Сама Зоя каждый раз, как войти в комнату, оставляет калоши у порога и ходит в шерстяных носках, ступая мягко, словно большая кошка.

А гость, не решаясь идти по чисто вымытому полу, останавливается у порога. «Проходи, садись, в ногах правды нет», – приглашает Зоя, а сама смотрит на ноги вошедшего, будто говорит: «Запачкаешь, наследишь тут…» И хочешь, да не сядешь.

Вещи в комнате Зоя расставила по-своему. У входа, в углу, стоит двуспальная кровать с блестящими медными шариками, с горкой подушек. Вдоль стен и вокруг стола – широкая крашеная лавка. Ослепительной белизны печь разделяет комнату пополам. На подоконниках цветы, на окнах, что выходят на улицу, легкие кружевные занавески. А на тех окнах, что выходят во двор, занавесок нет: здесь они ни к чему.

Занавески, покрывала, ширмочки сшила сама Зоя: ими завешаны и чело у печи, и полочка, где держат посуду, и умывальник – все спрятано за ситцем в веселых цветочках.

В конюшне, под навесом, в амбаре, в чулане бережно хранятся разные вещи. В хлеву, рядом с корытом, лежит почти новая покрышка от автомашины; под навесом прислонена к поленнице железная борона, валяется старинная двухпудовая гиря с заржавелым царским орлом, хорошее тележное колесо, куча всякого железа… Вряд ли сам Макар теперь знает, как и откуда попали к нему эти нужные и ненужные вещи. Но выбрасывать их не решается – кто знает, может, пригодятся в хозяйстве.

И в амбаре тоже, кроме огромного ларя для хлеба, – множество всяких ящиков и корзинок, со столярным и плотничьим инструментом, гвоздями, деталями от разных машин. На деревянных колышках, вбитых в стены, развешаны веревки, сыромятная кожа, хомут без одного гужа.

При чужих людях дверь амбара не открывают. Зоя часто повторяет: «Незачем показывать, что у нас есть да чего нет. А то нынче – как увидят, сразу просить придут. И без того в деревне косо посматривают. А кому какое дело, как живем? Чай, не краденое, а свое…»

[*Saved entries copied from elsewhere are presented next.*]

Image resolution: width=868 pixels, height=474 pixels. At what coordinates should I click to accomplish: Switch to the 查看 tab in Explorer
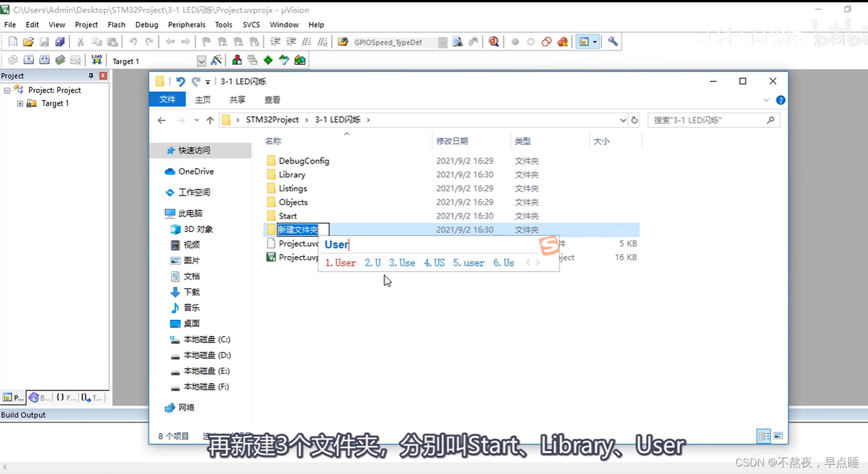(x=271, y=99)
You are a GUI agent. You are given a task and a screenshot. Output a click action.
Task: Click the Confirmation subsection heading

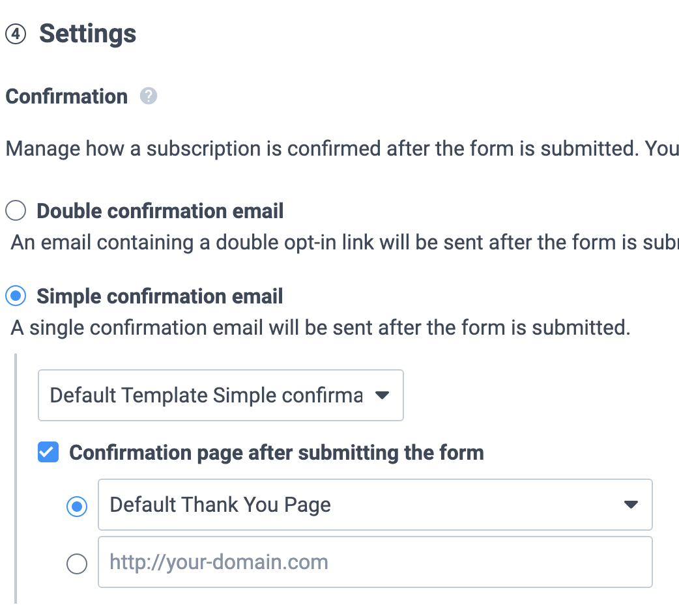point(66,96)
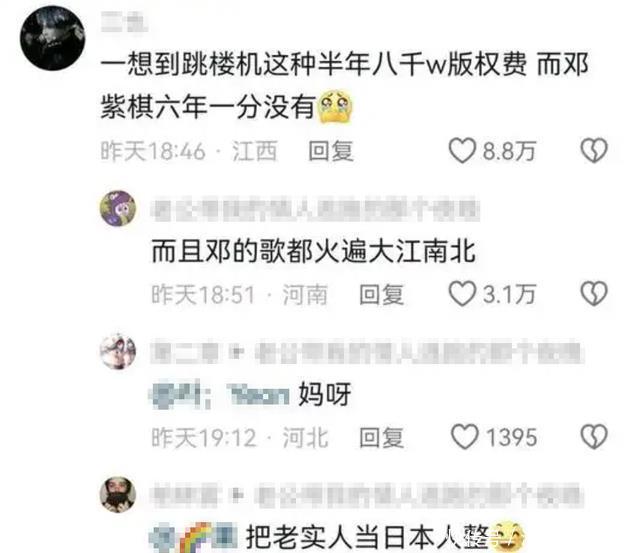Tap the comment text 妈呀
Viewport: 640px width, 553px height.
[324, 394]
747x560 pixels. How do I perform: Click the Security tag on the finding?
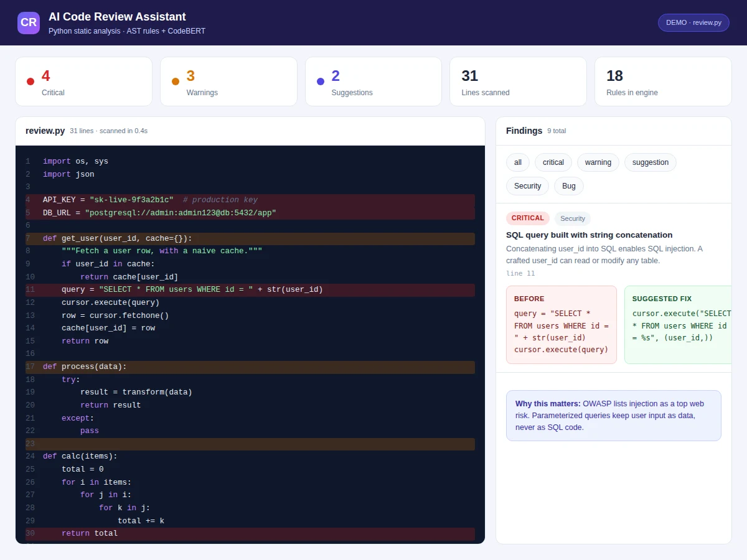tap(573, 218)
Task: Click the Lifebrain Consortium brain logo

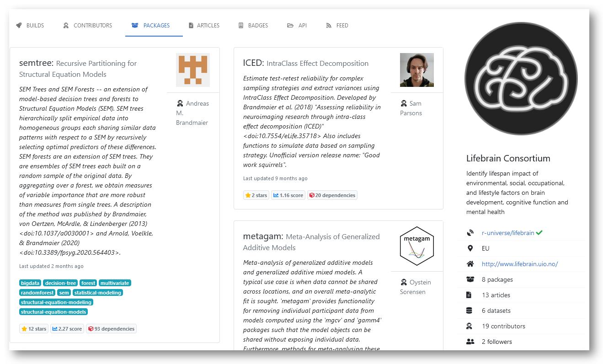Action: 521,79
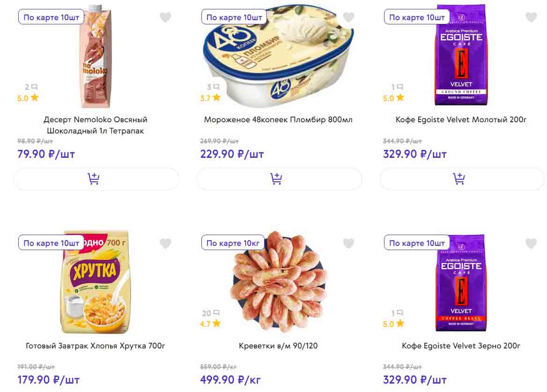Favorite Egoiste Velvet Молотый coffee

[531, 17]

И то сказать – жили Кабышевы хорошо. Много ли нужно для троих, если бережно расходовать? Макар с женой старались, чтобы ни одна щепочка не отлетела в сторону, гостей встречали скуповато. Может, потому в Акагурте поговаривали: «Дегтем от них попахивает. Видно, от тестя остался душок-то…»

«Деготная душа» – так прозвали когда-то в Акагурте Камая Бегичева, отца Зои. Занимался он смолокурением, при случае торговал и самогоном, зерном, держал лошадей для извоза. Нахрапистый был мужик, считался первым богачом в деревне. Ходили слухи, что он собирается взять на откуп у миллионера-лесопромышленника Ушакова, который владел в этих краях всеми лесами, участок и расширить свой промысел, открыть новые смолокурни.

Единственную свою дочь Камай Бегичев рассчитывал выдать за ровню и потому на наряды для нее не скупился. А уберечь не смог: Зоя еще в девушках понесла. Это был позор чернее дегтя, его ничем не смоешь. Взбешенный Камай взял ременные вожжи, отхлестал дочку и среди лютой зимы выгнал из дома в одном платье:

– Иди к тому, с кем нагуляла, с…

С гулянок вечерами Зоя каждый раз уходила обнявшись с Миктой Иваном. Иван был парень высокий, некрасивый, с приплюснутым носом. Жили они тоже богато, в конюшне всегда стояли пять-шесть лошадей, оттого держался он нагло и самоуверенно, ходил всегда с ременным кнутом. Узнав, что любушка беременна, Иван сразу ощетинился, оттолкнул прильнувшую было к нему Зою. Та упала на обочину дороги, в снег.

– Зачем ты мне такая? Я жениться не спешу. Да и с чего ты взяла, что этот… мой? Пошла ты к…

– Твой ребенок, Иван, тво-о-й! – рыдая, ползла Зоя к нему на коленях. – С тобой только и гуляла, сам знаешь! Ой, Ива-а-ан!..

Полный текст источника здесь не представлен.